++++ Extracted entries
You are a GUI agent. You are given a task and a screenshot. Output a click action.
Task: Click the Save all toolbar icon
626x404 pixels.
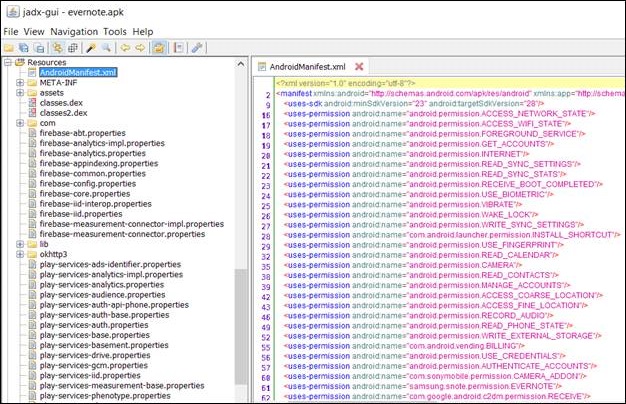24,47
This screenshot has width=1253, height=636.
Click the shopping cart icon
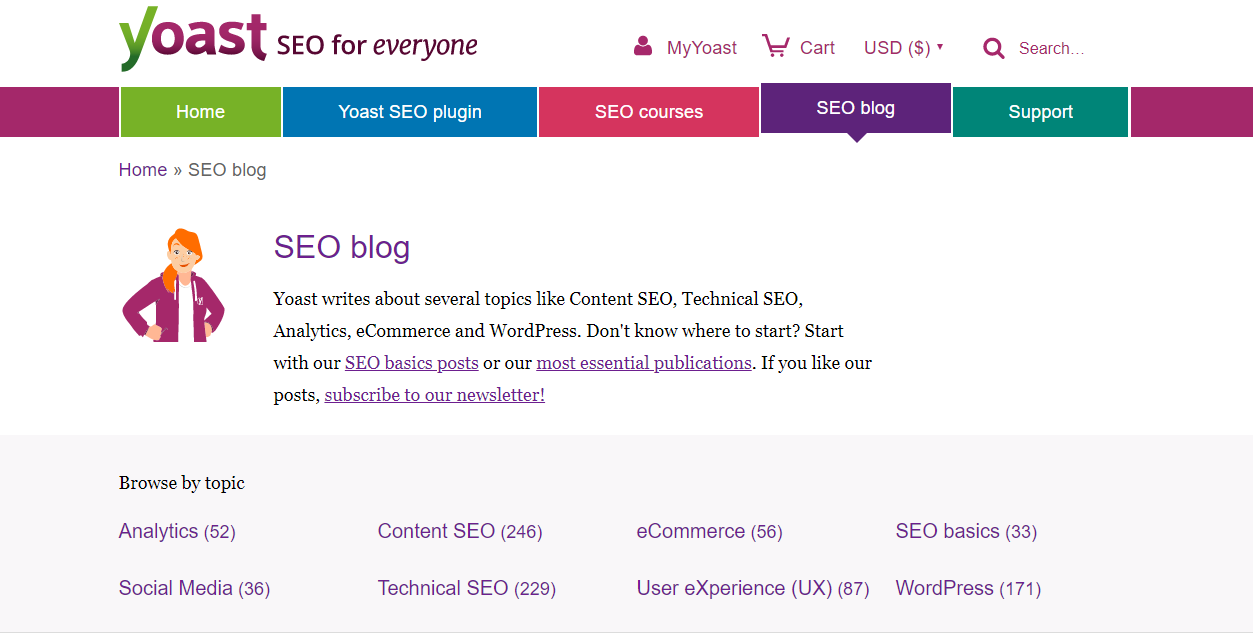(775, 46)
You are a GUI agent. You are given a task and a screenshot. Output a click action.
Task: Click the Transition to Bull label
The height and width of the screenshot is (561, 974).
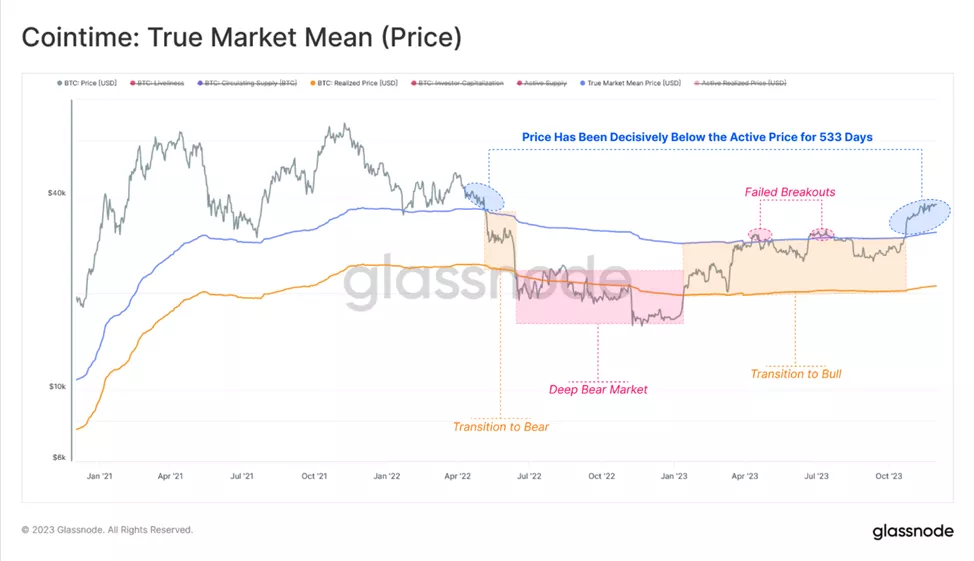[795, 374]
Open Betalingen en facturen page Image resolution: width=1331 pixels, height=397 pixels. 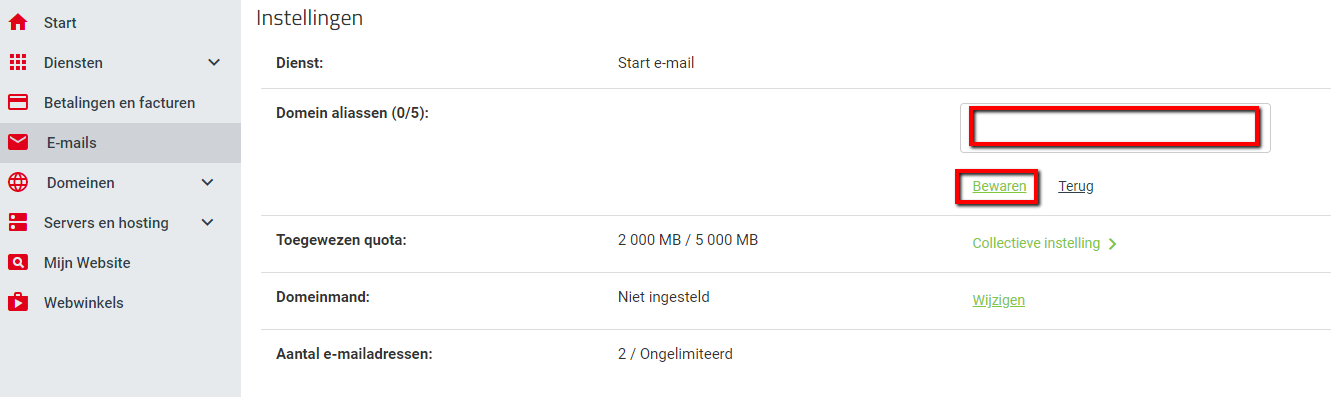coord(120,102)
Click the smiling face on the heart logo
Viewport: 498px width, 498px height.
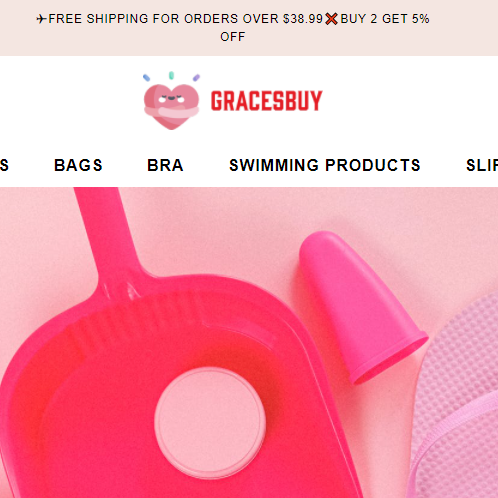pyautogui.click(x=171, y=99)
++++++++
> **Task brief**
Your task is to restate word for word the lines from the line holding "Click the smiling face on the heart logo" through the final line of the listing, both included, but none of the pictures.

> **Answer**
Click the smiling face on the heart logo
Viewport: 498px width, 498px height.
pyautogui.click(x=171, y=99)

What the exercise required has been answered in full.